The GOP has its most diverse slate of candidates ever, Democrats say it doesn’t matter
Allan Fung, the Republican nominee who has a very good shot of flipping the 2nd Congressional District in deep blue Rhode Island, says today’s GOP is “definitely is not the old Republican Party of the past.”
The former longtime mayor of Cranston – Rhode Island’s second-largest city – who made history as the first mayor of Chinese ancestry in the state, could make the record books again as the first Chinese American member of Congress from the nation’s smallest state.
The GOP was long a party dominated by White males, but Fung is a member of the most diverse class of candidates ever for House Republicans.
“It’s great to really see the diversity that’s been brought along not only from minorities but women,” Fung told Fox News. “We are a different fresh face for the party that will continue to grow in future election cycles.”
While the GOP lost the White House and control of the Senate in the 2020 elections, the party unexpectedly over performed in House races, taking a bite out of the Democrats’ majority in the chamber. And 11 of the 15 House seats flipped by the GOP were by women candidates.
Fast-forward two years and Republicans need a net gain of just five seats in the 435-member chamber in next month’s elections to win back the majority they lost in the 2018 midterms. And this cycle’s recruiting class has upped the ante when it comes to diverse and female candidates.
According to numbers provided by the National Republican Congressional Committee, 80 of the Republican incumbents and candidates on the ballot next month are women, 33 are Hispanic, 28 are Black, 13 are Asian, and three are Native Americans.
“Republicans have an all-star class of candidates who represent the diversity of our country. These candidates are going to win on Election Day and they will deliver for the American people,” NRCC chair Rep. Tom Emmer, R-Minn., highlighted in a statement to Fox News.
The House GOP re-election arm in April launched a paid media initiative to highlight top party recruits who represent what the NRCC calls “the unique stories and diversity of the Republican Party in communities across the country.”

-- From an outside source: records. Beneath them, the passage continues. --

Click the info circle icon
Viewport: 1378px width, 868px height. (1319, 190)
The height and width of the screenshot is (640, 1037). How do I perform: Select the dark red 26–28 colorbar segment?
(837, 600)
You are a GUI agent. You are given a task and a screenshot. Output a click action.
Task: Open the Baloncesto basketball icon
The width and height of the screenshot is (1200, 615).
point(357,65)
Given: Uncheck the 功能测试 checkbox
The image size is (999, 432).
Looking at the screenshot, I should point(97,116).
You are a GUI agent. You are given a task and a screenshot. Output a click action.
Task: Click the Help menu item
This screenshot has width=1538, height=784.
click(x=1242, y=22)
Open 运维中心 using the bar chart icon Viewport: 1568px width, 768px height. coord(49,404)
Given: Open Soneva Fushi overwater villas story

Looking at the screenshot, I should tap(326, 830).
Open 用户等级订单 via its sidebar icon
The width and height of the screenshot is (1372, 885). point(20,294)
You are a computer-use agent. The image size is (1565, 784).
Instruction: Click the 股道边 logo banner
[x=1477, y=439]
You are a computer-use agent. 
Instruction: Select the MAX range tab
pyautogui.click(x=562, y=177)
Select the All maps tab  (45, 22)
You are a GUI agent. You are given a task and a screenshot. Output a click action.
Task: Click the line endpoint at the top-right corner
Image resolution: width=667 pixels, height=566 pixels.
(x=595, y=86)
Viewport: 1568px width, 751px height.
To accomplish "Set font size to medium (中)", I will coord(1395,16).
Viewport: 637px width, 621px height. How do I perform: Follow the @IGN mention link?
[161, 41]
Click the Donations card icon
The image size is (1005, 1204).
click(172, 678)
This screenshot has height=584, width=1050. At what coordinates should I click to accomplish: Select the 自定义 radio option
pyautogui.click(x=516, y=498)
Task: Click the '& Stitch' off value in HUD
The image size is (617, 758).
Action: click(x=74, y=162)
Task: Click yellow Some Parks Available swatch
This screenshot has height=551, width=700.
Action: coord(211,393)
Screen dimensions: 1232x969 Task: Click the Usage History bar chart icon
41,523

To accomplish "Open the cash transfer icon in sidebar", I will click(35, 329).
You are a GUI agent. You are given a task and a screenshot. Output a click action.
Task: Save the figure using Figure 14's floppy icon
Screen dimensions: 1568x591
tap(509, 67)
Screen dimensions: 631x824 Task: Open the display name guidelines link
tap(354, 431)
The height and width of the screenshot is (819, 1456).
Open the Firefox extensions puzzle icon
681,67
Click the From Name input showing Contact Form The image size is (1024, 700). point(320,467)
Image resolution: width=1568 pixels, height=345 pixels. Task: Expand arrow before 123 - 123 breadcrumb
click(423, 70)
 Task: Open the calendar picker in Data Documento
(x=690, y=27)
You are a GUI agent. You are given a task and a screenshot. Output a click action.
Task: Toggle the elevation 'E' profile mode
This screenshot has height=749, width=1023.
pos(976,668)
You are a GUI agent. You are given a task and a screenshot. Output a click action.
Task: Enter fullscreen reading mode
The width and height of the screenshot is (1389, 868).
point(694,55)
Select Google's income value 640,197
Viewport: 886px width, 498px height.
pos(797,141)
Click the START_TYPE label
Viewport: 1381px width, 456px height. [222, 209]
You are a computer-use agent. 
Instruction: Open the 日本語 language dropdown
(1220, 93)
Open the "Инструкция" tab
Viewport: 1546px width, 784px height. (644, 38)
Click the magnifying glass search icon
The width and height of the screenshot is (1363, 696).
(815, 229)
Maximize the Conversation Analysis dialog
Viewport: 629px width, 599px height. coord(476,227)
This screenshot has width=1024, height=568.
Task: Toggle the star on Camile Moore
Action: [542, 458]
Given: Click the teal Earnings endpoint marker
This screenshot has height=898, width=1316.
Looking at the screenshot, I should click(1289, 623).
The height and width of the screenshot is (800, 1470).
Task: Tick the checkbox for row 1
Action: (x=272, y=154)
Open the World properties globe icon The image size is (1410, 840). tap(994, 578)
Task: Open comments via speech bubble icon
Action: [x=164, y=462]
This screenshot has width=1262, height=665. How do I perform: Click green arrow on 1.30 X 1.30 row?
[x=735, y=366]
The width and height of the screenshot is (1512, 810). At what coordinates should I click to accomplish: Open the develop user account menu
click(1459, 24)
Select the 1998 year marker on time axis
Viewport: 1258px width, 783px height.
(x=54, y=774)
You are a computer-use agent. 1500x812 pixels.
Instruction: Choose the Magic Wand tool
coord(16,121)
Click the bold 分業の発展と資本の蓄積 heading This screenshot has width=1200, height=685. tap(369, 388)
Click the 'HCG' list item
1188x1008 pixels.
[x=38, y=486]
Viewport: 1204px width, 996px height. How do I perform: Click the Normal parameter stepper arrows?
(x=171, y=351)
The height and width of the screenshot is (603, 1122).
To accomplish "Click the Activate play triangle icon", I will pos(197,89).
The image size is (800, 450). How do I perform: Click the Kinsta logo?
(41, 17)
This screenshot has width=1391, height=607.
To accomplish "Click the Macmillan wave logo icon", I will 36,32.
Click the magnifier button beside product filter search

The first candidate showcased was Monica De La Cruz, the party’s nominee in Texas’ 15th Congressional District, who noted that her “American dream” started as a child growing up in Texas along the U.S.-Mexico border “in the Rio Grande Valley with simple beginnings.”
“I worked my way through college, went off the start a career and made my way back home to start my family and eventually my own business. Long days juggling the kids’ school schedules, to finding and serving my clients, and even spending weekends cleaning my own office,” Cruz said in the video. “Around here, we’re tough. We’re not afraid to put in the time and do the work to make a better life for our families.”
Republicans see the surge in diversity as one of the keys to victory in the midterms. And Emmer, at the time, touted that “Republicans have smashed every recruiting record we set last cycle and we are excited for voters to see who Republican candidates are and what they represent.”
Back in Rhode Island, Fung says there’s a reason he’s a Republican.
“My parents were small business owners. You’re seeing a lot of immigrants coming to the country becoming small business owners,” Fung told Fox News.
And he said “a lot of them are seeing the struggles of the failed polices coming from this Democratic administration and they’re saying, ‘Wait a minute, they’re not representing us.’ And I think that’s a driving force behind why you’re seeing more fresh faces coming into party.”
Democrats aren’t buying the GOP’s argument, and they say Republicans are playing catchup when it comes to diversity.
According to figures from the House Press Gallery, 92 of the 127 women in Congress are Democrats, 56 of the 58 Black Americans in Congress are Democrats, 33 of the 47 Hispanics in Congress are Democrats, and 14 of the 18 Asian Americans in Congress are Democrats.
And the Democratic Congressional Campaign Committee, the rival re-election arm to the NRCC, noted that 175 of their House incumbents and candidates on the ballot in the general election are women, 97 are Black, 50 are Latino, and 18 are Asian American and Pacific Islander (AAPI), numbers that are all higher than their Republican counterparts.
“Republicans are mistaken if they think finally engaging with communities of color in the year 2022 with flawed candidates like Q-Anon conspiracy theorist Mayra Flores, alleged child abuser Monica De La Cruz, real life Handmaid’s Tale character John Gibbs, and the dozen of anti-choice extremists like Hung Cao, Juan Ciscomani, and Jennifer-Ruth Green will rid them of their unpopular, extreme MAGA agenda,” DCCC spokesperson Chris Taylor charged in a statement to Fox News.
Taylor argued that “while Republicans attempt to dilute the number of white supremacists within their ranks, their politics of dividing Americans and promoting hate remains.”
De La Cruz has denied the allegations from her ex-husband. Flores has claimed that her use of QAnon hashtags in social media posts was a move to show her opposition to the conspiracy theory that believes a cabal of Satanic Democrats run a murderous child sex ring. And Gibbs’s campaign has said his anti-female website in colleges was nothing more than “a college kid being over the top” and that he believes women should be allowed to work and vote.